In 1939, the Dnieper hydropower plant reached its design capacity. Partially blown up during the war, it was restored by 1950. Dneproges was followed by the construction of Kakhovskaya, Kremenchugskaya, Kievskaya and Dneprodzerzhinskaya. Dnieper cascade of dams was completed by Kanevskaya HPP, finally put into operation in 1975. The huge potential of these hydroelectric power plants still determines the industrial development of independent Ukraine, for which the Dnieper is the main source of energy. And a large number of canals provides water supply and irrigation of the southern and eastern regions of Ukraine.

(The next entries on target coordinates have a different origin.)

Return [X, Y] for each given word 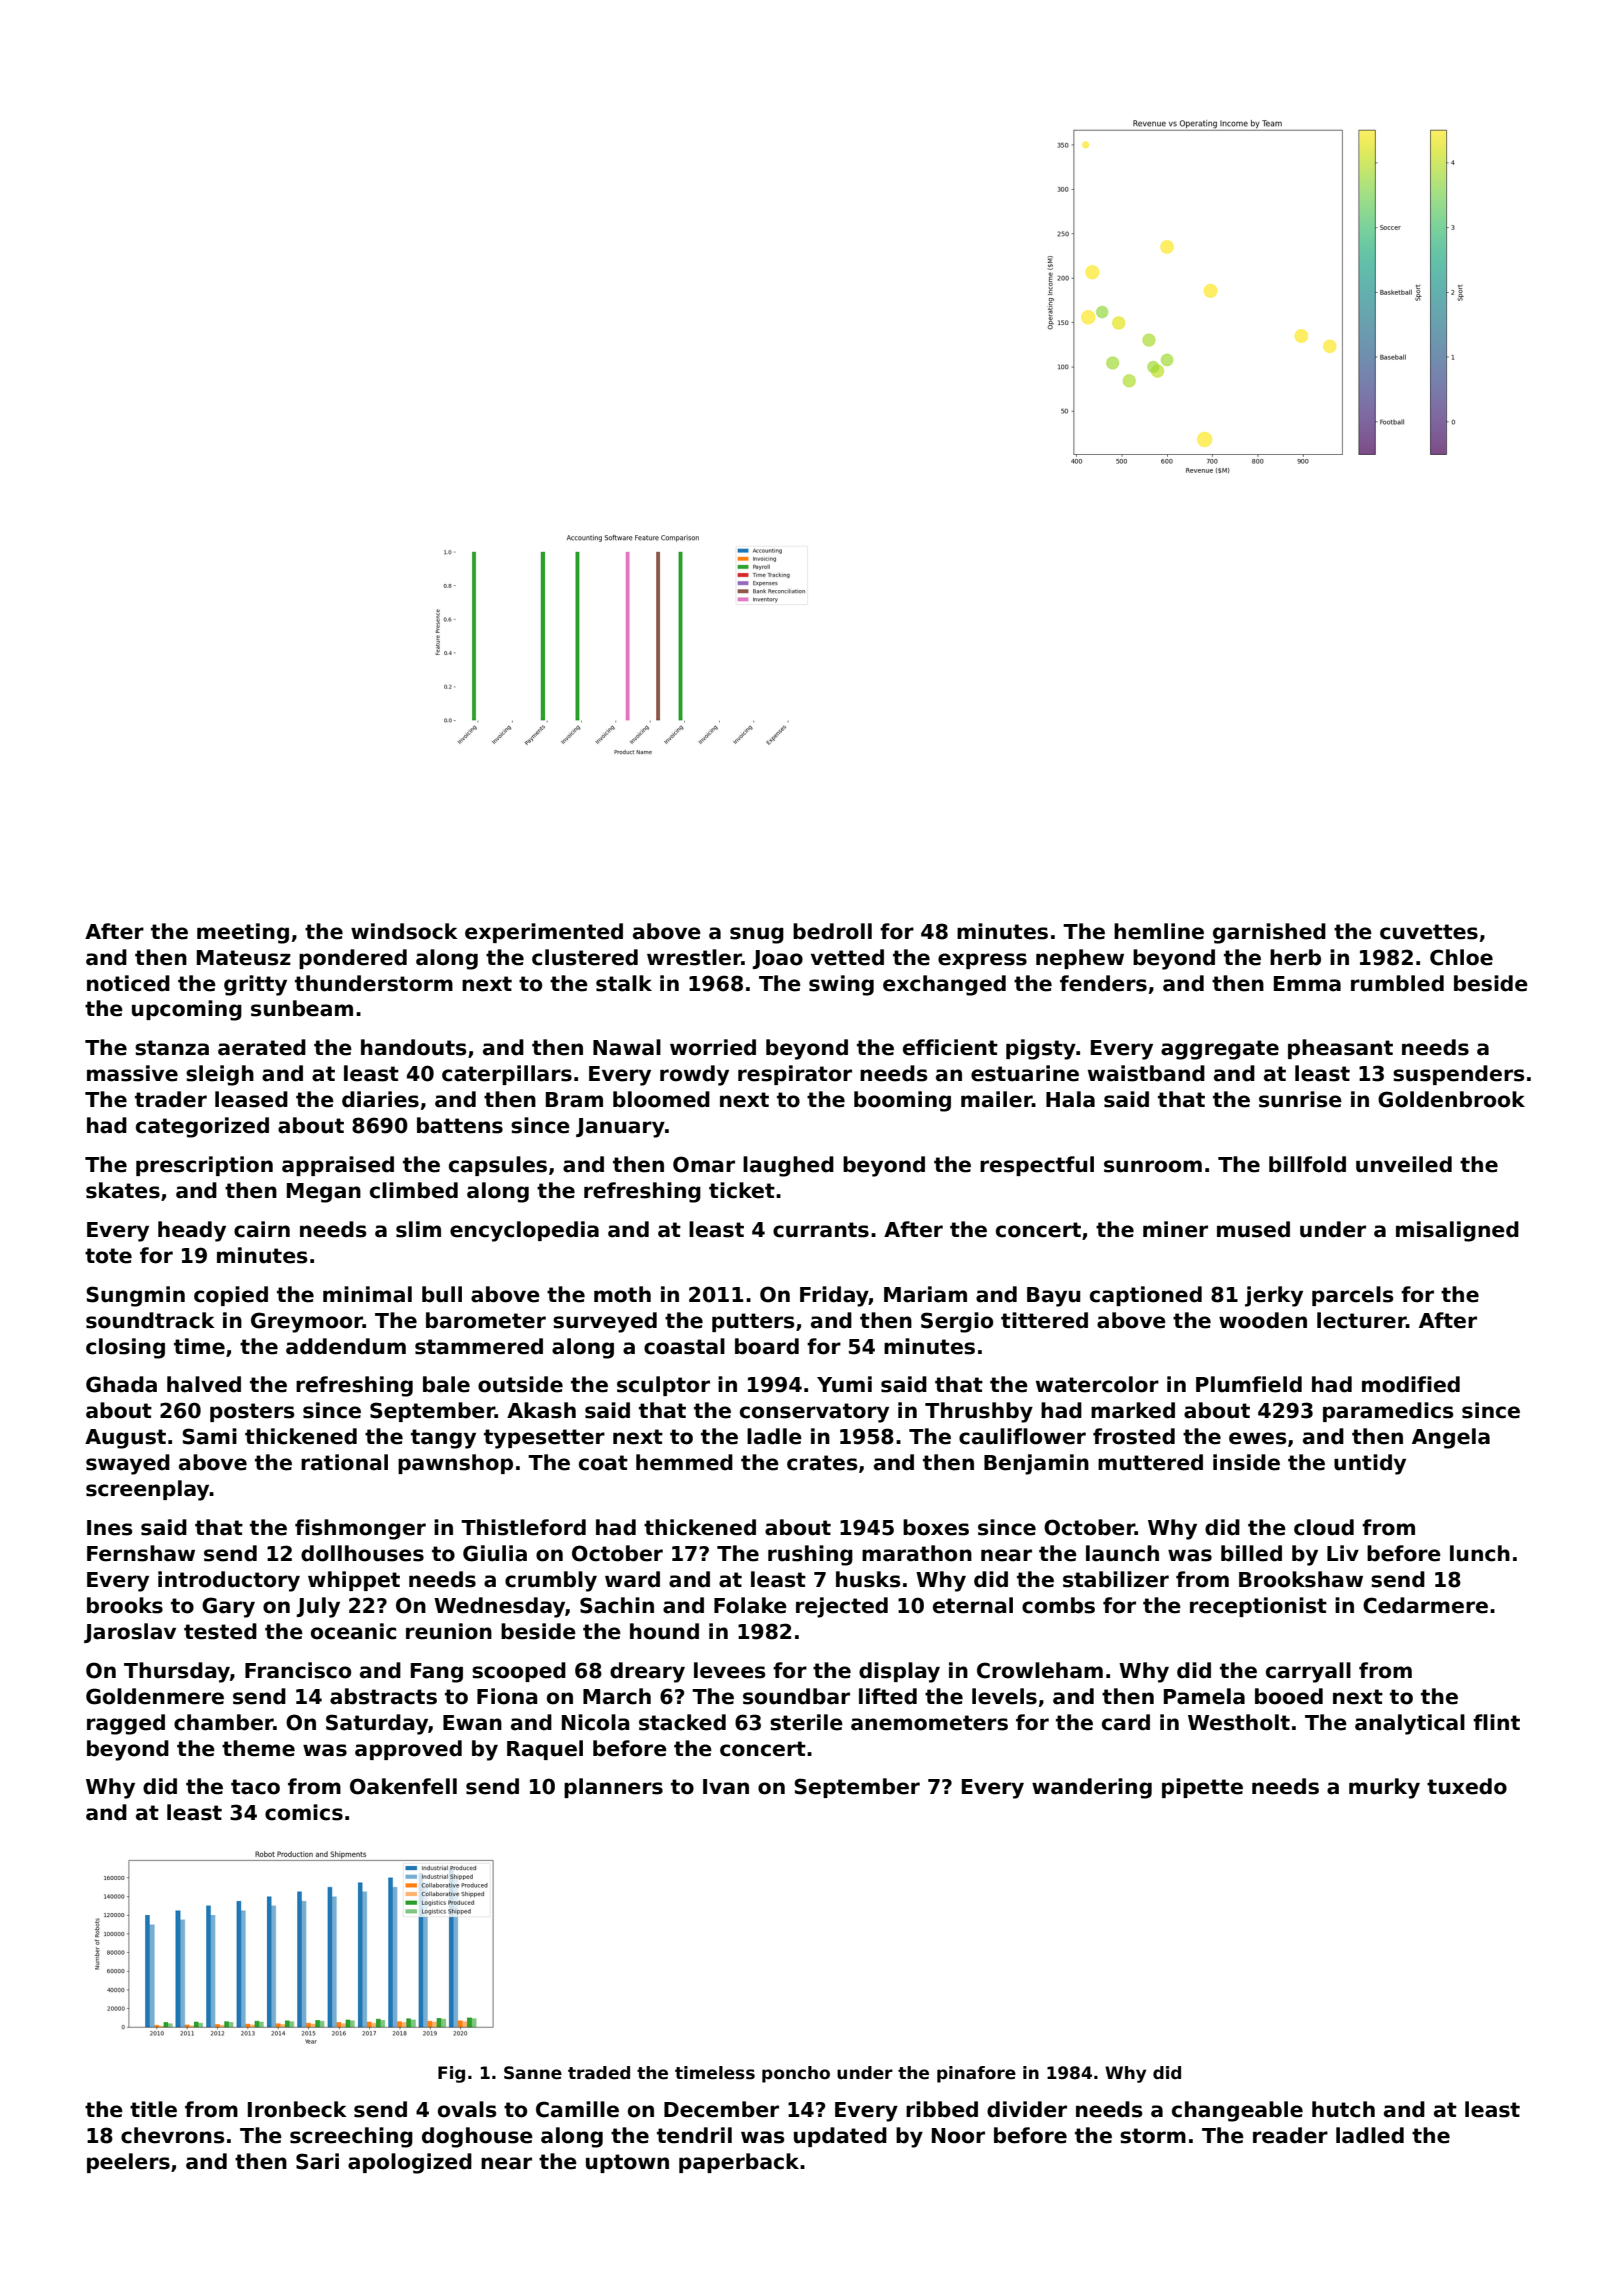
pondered [353, 959]
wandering [1092, 1788]
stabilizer [1116, 1579]
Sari [317, 2161]
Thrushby [979, 1412]
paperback [739, 2163]
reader [1290, 2135]
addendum [346, 1346]
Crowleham [1040, 1670]
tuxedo [1467, 1786]
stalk [624, 983]
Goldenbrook [1451, 1099]
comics [304, 1812]
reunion [449, 1631]
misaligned [1457, 1231]
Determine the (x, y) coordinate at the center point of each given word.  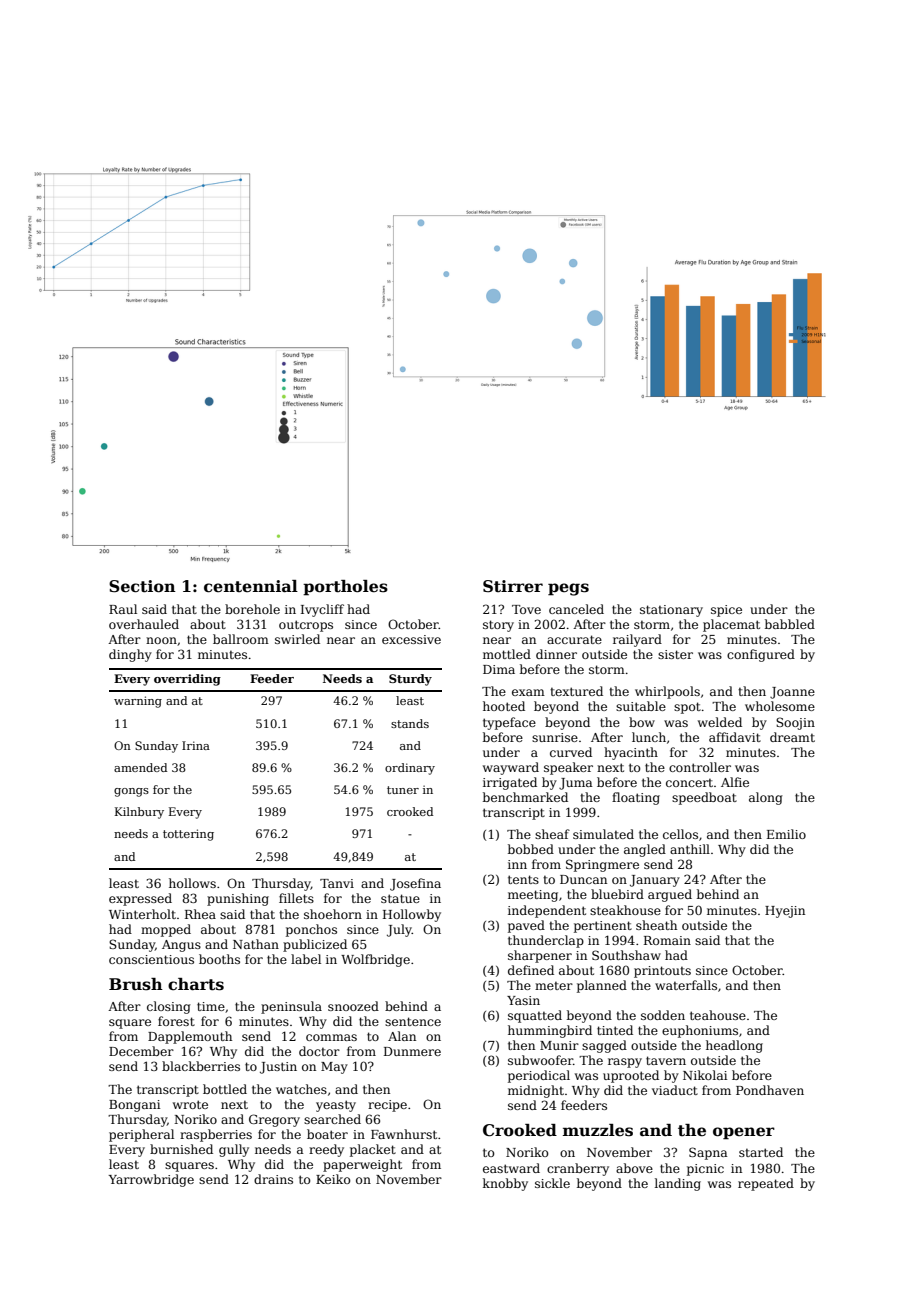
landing (678, 1184)
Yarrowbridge (151, 1180)
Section (142, 586)
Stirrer (513, 586)
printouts (662, 972)
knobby (505, 1184)
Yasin (523, 1000)
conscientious (151, 959)
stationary (671, 611)
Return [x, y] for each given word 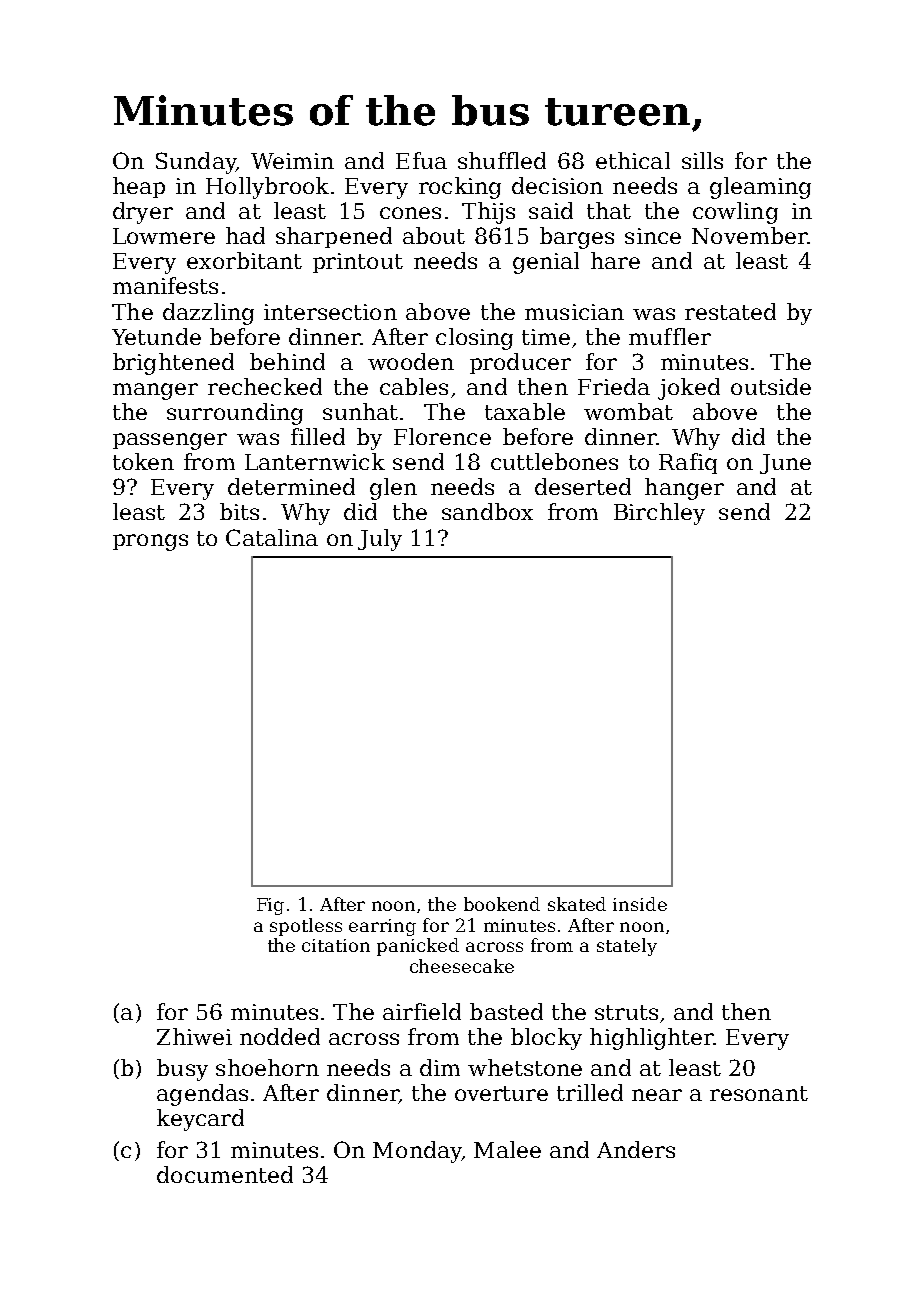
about [434, 235]
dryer [143, 213]
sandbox [487, 511]
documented [225, 1174]
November [749, 235]
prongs [150, 542]
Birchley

However, due to such intensive use of the Dnieper, a number of major environmental problems arose. Industrial and domestic water pollution has become catastrophic in recent years. Radioactive shadow over the waters of the Dnieper still hangs the accident at the Chernobyl Nuclear Power Plant, located 30 km from the Kiev reservoir. The reservoirs themselves are practically a chain of reservoirs with standing water in the place of ruined unique ecosystems and landscapes. Finally, such a large number of hydraulic structures in the absence of regular upgrading and sufficient funding is gradually falling into disrepair, which threatens a man-made disaster.


General Information

  • The largest tributaries of the Berezina, Pripyat, Sozh, Desna, Sula, Psyol, Sluch, Vorlsca and Ingulets.
  • Countries through the Dnieper flows: Russia, Belarus and Ukraine.
  • The largest cities: Smolensk, Orsha, Mogilyov, Kiev, Cherkasy, Kremenchug, Kamenskoye, Dnieper, Zaporozhye, Nikopol and Kherson.
  • Artificial reservoirs: Kakhovskoe, Dneprodzerzhinskoe, Kremenchug, Kievskoe.
  • Hydroelectric power stations: Dnieper hydropower station (Zaporizhzhya), Kremenchug, Kiev, Kanev, Dneprodzerzhinsk, Kakhovka hydropower stations.
  • Length: 2201 km.
  • Basin area: 504,000 km2 .
  • Height of the source: 220 m (Valdayskaya upland).
  • The slope of the river: 0.1 m/km.

Economy

  • Mineral resources: brown coal, iron, manganese, oil, natural gas.
  • Industry: petrochemical, metallurgy, electrical engineering, power engineering.
  • Agriculture: cultivation of sugar beet, cereals, potatoes, hemp, flax, hops, tobacco; animal industries.

Climate and weather

  • Temperate, in some places with continental influences (large seasonal differences).
  • Freezes in late November-early December, opens in late March-early April.
  • Maximum ice thickness: 60-80 cm.
  • Ice drift lasts 4-9 days.
  • Average summer temperature: 19-22ºC.

Attractions

  • Kiev
  • Cherkassy
  • Dnieper
  • Kremenchug
  • Nikopol
  • Chernihiv
  • Dnieper hydropower
  • Bridges and reservoirs

Fun Facts

  • The first fortress over the rapids of the Dnieper, the prototype of the Zaporozhye Sich, was Khortytsky castle, built by Volyn Prince Dmitry Vishnevetsky in 1553.
  • The Commission on the construction of the Dnieper Hydropower Plant in the 1920s was headed by Leon Trotsky and it was he who led the construction in its initial stages.
  • Dnieper Hydropower Plant is connected with a tragic page in the history of World War II. In August 1941, the dam was blown up by retreating Soviet troops, which caused a huge wave that killed tens of thousands of people, not to mention the livestock, river boats, food supplies and industrial equipment.
  • In 1943 the Battle of the Dnieper took place, one of the most important in the Great Patriotic War. As a result, the plan to turn the river into a defensive frontier was foiled.
  • In March 2010, a major environmental disaster occurred on the Dnieper River near Kiev. Due to the rapid release of water from the Kiev reservoir, tons of fish were crushed by the lowered ice. It is estimated that 50-60% of the fish died.
  • On the night of June 6, 2023, the spillway dam of the hydropower plant was destroyed, locals reported on social media that they heard a strong explosion around the time the dam was breached, at 2:50 am, an explosion with magnitude 1-2 at 2:54 am in the area of the hydropower plant at the same time was detected by the NORSAR seismic sensor network. Since late February 2022, the plant has been taken over by units of the Russian Armed Forces attacking the Kherson region from Russia’s 2014 annexation of the Crimean Peninsula.